In the passage on microparticles after myocardial infarction, in which type of myocardial infarction have red blood cell microparticles been shown to be elevated?

◆ EXERCISE PASSAGE:

────────────────

The majority investigations have now addressed to the endothelial cell-derived MPs, which are marker of endothelial dysfunction and cardiovascular death [23,24], while MPs originated from other cells (i.e. red blood cells) have exhibited a relation to severity of atherosclerosis and coronary obstruction . Recent studies have shown that the circulating number of endothelial cell-derived MPs originated from activated or apoptotic cells may be markers with powerful independent predictive value in patients with acute myocardial infarction after PCI, although utility of endothelial cell-derived MP measurement is not strongly determined . However, it has suggested that endothelial cell-derived MP assay could be incorporated into multiple biomarkers strategy based on troponins and creatinine kinase MB isoenzyme measurement to improve risk stratification for cardiovascular events in patients at high risk for cardiac death and cardiovascular events .
The number of red blood cell (RBC) MPs has increased in acute myocardial infarction as compared to healthy volunteers and patients with unstable angina and probably associated with the extent of myocardial damage. RBC-MPs have potential adverse vascular effects and they have been shown to be elevated in ST elevation myocardial infarction (STEMI) . There is evidence regarding close relationship between circulating number of RBC-MPs and biochemical infarct size, circulating troponins and reverse of ischemia-induced myocardial dysfunction , although the exact pathophysiologic routes for these interactions remain to be uncertain. Probably, pro-coagulant thrombotic activity of RBC-MPs and their ability inducing platelet activation and aggregation might explain the role of them in the pathogenesis of periprocedural microvascular obstruction and left ventricular remodeling [29,30]. Therefore, RBC-MPs are able to activate endothelium in visceral organs and thereby influence vasoconstriction and direct injury of them [31,32]. Finally, RBC-MPs are player in the myocardial reperfusion injury, which attenuates the benefit of PCI after acute myocardial infarction. Whether RBC-MPs would be potentially useful for risk stratification after primary PCI is not fully clear. Therefore, it is not understood whether RBC-MP count would be prognostically superior to high-sensitivity cardiac troponins, creatinine kinase MB isoenzyme, myoglobin, natriuretic peptides, copeptine, heart-type fatty acid-binding protein, and scintigraphically measured infarct size, which remains a better correlate of 1-year mortality than either biomarkers. However, measurement of circulating RBC-MP number after primary PCI appears to be promising because lack of individualized biomarkers with predictive value regarding survival in subjects with microvascular obstruction remains to be challenged. All these findings require more investigations in future.

────────────────

◆ DATA FOR ANALYSIS:
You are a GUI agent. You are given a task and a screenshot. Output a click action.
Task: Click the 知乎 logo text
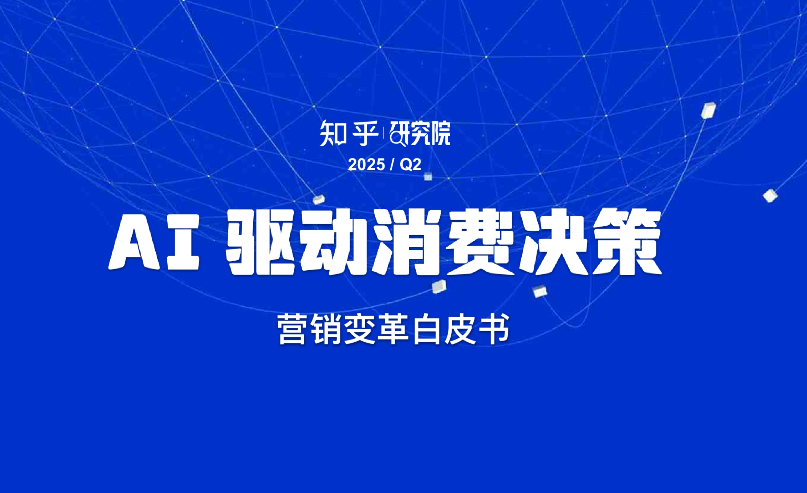pyautogui.click(x=349, y=134)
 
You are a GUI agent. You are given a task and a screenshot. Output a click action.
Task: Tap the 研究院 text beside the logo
pyautogui.click(x=420, y=134)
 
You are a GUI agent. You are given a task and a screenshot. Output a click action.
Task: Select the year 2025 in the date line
pyautogui.click(x=366, y=165)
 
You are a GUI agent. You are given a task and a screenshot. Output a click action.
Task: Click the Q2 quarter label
pyautogui.click(x=410, y=165)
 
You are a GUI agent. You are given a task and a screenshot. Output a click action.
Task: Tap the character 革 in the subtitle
pyautogui.click(x=393, y=329)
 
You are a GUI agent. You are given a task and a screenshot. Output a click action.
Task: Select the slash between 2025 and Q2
pyautogui.click(x=392, y=165)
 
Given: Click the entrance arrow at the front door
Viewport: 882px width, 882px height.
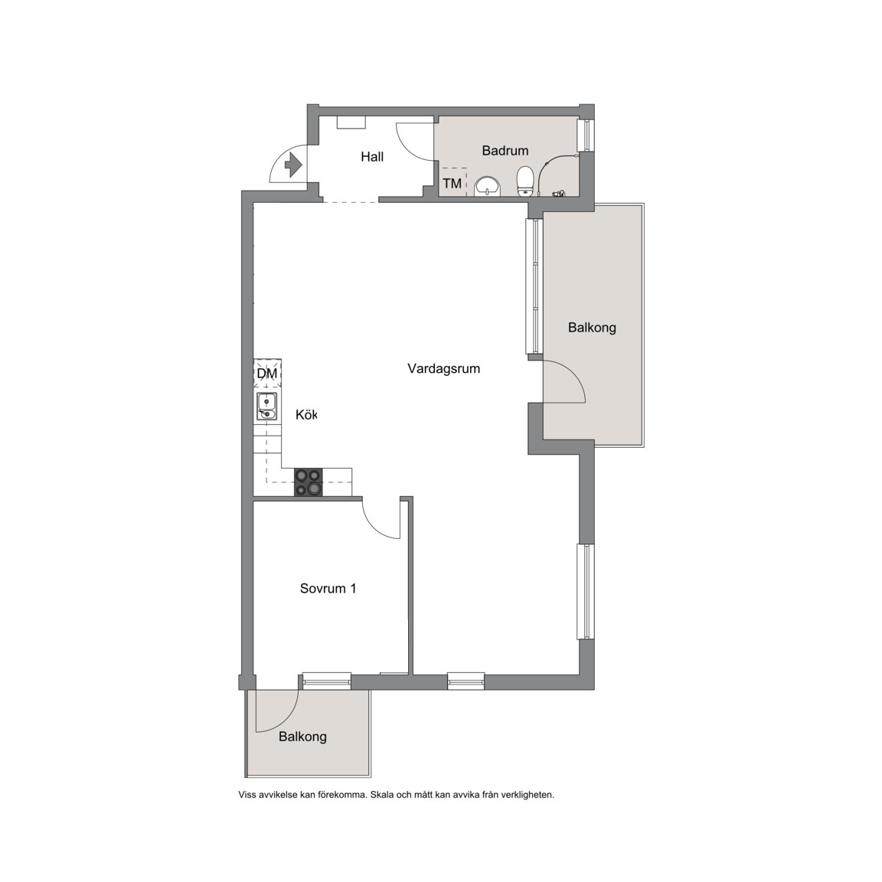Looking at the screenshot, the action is [x=294, y=165].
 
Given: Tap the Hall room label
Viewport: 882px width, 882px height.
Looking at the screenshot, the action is [x=372, y=156].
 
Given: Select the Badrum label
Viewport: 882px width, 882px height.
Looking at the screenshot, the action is [x=505, y=150].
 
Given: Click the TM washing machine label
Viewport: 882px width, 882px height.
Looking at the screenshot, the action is [x=452, y=184].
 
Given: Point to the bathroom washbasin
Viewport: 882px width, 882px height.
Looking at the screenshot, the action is [x=488, y=186].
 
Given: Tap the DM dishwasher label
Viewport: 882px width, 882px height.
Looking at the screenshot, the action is [x=267, y=374].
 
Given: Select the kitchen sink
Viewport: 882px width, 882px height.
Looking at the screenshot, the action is [x=266, y=407].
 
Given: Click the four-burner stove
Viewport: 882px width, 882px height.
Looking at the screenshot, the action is [x=309, y=482].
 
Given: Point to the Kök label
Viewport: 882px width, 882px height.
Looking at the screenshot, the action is [x=306, y=414].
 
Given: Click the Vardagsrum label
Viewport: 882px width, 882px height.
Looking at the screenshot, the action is [x=444, y=368].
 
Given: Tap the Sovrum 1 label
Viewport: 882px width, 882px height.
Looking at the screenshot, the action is [x=328, y=588].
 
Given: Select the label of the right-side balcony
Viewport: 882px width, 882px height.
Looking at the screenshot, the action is [x=592, y=328].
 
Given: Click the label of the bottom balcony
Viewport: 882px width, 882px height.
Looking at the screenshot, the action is [x=302, y=737].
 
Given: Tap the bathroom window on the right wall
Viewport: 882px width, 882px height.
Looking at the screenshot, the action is [x=586, y=135].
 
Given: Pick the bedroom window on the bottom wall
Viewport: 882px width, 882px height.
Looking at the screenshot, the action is [x=327, y=681].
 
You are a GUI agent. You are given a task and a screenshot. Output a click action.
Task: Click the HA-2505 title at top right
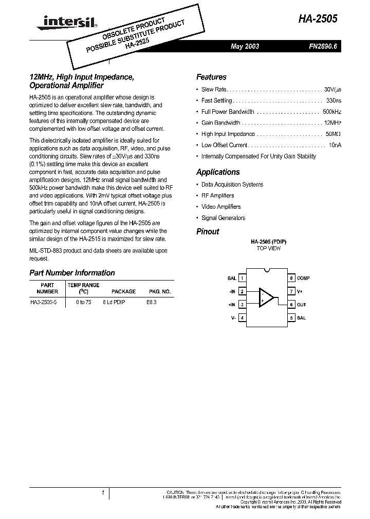[x=318, y=19]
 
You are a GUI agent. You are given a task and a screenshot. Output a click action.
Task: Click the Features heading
[x=211, y=77]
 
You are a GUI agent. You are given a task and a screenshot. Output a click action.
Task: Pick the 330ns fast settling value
[x=334, y=101]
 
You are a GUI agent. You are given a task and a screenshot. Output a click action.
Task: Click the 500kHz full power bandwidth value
[x=331, y=111]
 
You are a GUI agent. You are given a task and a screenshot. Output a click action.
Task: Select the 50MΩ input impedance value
[x=333, y=134]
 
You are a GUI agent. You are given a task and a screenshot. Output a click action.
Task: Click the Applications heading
[x=218, y=172]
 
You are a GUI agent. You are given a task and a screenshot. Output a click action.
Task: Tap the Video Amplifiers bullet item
[x=221, y=207]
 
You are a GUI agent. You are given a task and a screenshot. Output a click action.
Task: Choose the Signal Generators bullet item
[x=223, y=218]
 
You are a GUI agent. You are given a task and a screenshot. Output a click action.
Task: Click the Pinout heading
[x=208, y=231]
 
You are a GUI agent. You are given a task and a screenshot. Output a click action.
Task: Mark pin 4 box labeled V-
[x=242, y=318]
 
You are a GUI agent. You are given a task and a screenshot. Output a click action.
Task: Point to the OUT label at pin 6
[x=301, y=305]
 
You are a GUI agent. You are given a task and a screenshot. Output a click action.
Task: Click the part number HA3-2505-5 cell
[x=44, y=303]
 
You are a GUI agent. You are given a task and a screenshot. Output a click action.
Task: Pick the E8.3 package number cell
[x=151, y=303]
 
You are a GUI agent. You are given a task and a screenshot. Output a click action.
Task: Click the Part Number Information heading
[x=72, y=273]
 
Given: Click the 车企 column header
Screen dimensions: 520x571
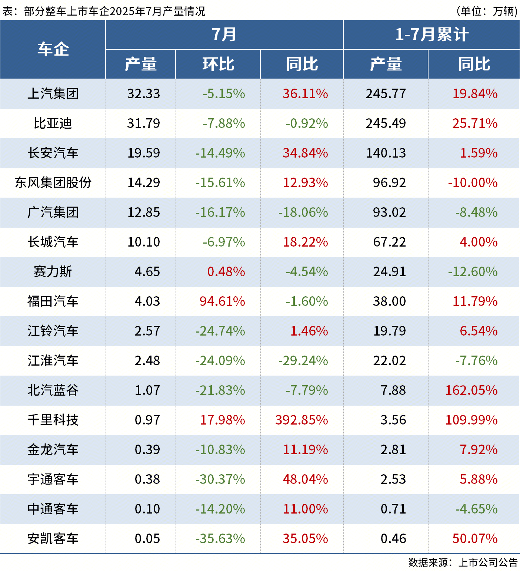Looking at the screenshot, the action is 53,49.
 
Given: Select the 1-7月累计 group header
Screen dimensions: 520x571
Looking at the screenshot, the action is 431,34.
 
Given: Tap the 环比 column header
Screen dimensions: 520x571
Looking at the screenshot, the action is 218,64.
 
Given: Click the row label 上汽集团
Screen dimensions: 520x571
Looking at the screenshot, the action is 53,94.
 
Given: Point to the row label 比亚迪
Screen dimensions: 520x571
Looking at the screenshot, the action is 53,123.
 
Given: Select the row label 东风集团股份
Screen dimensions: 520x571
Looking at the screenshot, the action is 53,183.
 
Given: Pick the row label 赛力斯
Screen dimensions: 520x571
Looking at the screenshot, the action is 53,272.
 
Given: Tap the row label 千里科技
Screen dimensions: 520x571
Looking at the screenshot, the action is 53,420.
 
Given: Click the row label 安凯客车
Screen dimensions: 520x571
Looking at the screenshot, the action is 53,539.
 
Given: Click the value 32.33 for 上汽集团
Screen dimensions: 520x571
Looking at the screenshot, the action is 144,94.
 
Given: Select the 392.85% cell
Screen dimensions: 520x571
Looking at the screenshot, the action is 301,420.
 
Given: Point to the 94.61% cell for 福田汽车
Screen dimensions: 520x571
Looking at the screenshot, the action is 222,301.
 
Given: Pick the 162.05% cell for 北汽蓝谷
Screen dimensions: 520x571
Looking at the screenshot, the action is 471,390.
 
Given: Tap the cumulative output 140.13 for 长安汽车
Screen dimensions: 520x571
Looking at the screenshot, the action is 386,153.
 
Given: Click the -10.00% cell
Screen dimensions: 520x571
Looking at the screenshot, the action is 473,183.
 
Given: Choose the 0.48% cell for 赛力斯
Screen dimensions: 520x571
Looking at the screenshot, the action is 226,272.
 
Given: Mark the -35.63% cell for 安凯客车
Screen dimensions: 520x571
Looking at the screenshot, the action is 220,539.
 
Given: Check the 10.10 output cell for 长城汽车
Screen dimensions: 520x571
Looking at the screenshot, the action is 144,242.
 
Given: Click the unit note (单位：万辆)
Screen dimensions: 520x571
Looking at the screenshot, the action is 487,11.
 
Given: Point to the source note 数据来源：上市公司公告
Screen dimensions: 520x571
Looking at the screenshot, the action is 463,562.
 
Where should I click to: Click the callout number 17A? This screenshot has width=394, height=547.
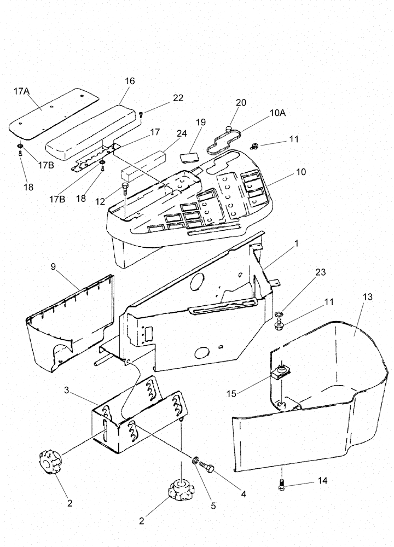(21, 92)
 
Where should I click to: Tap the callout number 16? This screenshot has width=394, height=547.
(129, 81)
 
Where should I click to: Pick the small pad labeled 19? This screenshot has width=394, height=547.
(189, 156)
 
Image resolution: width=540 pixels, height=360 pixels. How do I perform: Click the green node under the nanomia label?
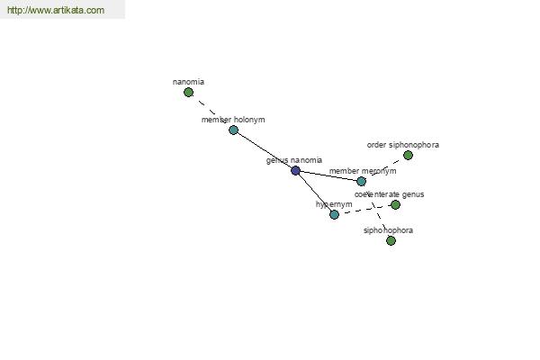(188, 93)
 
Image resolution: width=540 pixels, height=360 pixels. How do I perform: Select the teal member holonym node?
(233, 130)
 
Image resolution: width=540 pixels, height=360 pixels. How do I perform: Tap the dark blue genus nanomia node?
(295, 170)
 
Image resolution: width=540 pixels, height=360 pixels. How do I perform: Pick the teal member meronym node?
(361, 181)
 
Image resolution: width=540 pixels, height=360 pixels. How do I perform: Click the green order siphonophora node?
(408, 156)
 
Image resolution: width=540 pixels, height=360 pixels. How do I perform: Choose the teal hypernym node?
(335, 214)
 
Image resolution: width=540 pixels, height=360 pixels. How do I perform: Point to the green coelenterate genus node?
(395, 205)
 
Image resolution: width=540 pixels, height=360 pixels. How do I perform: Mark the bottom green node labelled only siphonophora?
(391, 240)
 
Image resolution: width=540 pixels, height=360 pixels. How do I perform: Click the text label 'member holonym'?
(233, 120)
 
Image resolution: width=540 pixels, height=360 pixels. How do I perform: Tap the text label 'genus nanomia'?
(294, 160)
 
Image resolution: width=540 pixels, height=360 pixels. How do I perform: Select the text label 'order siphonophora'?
(403, 145)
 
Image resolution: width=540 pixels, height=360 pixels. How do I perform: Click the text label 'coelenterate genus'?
(390, 194)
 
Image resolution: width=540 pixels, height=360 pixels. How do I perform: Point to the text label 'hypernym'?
(334, 204)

────────────────

◆ RESPONSE TO THE TASK: ST elevation myocardial infarction (STEMI).